Projects and initiatives are not implemented in a static environment, and the complexity involved in large organisations can be frightening. Interdependencies across projects, a potentially global scope, the juggling of available resources and expertise, and an often changing end-goal make a traditional spreadsheet method of management extremely difficult to say the least. This is particularly relevant in Ireland, where we have seen a number of high-profile IT projects running way over budget or not meeting their business objectives.
The ideal scenario can be likened to a sat-nav system. You always want to know three things: where you are, where you are going and how to get there. If the destination changes, a good sat-nav will recalculate the route to get to the new goal. It is the ability to show the complete current situation that is key to this, and the same applies to managing the IT portfolio.

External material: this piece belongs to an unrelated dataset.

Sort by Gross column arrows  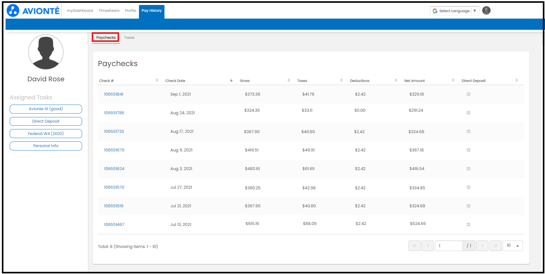pyautogui.click(x=289, y=80)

There is a general consensus that IT spend falls into two broad pots, maintenance and support of fundamental systems, and providing real business value through innovative projects. The challenge for many IT departments is to maximise the budget and resource available for value-adding innovation without sacrificing the essential work needed to ‘keep the lights on’. If you like, IT needs to be more selective in terms of the projects and initiatives that are undertaken. Anything that doesn’t align to the top line business objectives should be de-prioritised or scrapped altogether. That’s easy to say but very hard to do in practice, largely due to the difficulty that many companies have in matching initiatives to specific business goals. We found that in 60pc of the businesses surveyed, less than half of their initiatives were considered to be strategic. In only a third of cases was alignment with business objectives used as a measure of success.
The concept of business and IT alignment isn’t new, and many industry commentators have views on why and how it can be achieved — some of which are quite detached from the reality of modern enterprise IT environments. In its simplest sense, it is making sure that IT projects reflect, and are geared towards, the longer term view of the business. To do this, there is a need for a mechanism to measure the alignment between IT project and business strategy.
As the demands and level of accountability increase, the environment becomes ever more complex and the goals of the business evolve, making the job of CIO tougher and tougher. Project portfolio management can provide some much needed support, particularly in terms of providing that ‘sat-nav’ view of where the IT operation is, where it’s going, and how it should get there.
Rather than just pondering why IT projects over-run, we should deal with the broader issue of changing the attitude of both the IT department and the business as a whole towards a strategic approach for managing initiatives. Project portfolio management can provide a good catalyst for this change, but the underlying acceptance that projects do and will go over budget has to change if IT is going to have a credible voice in the boardroom.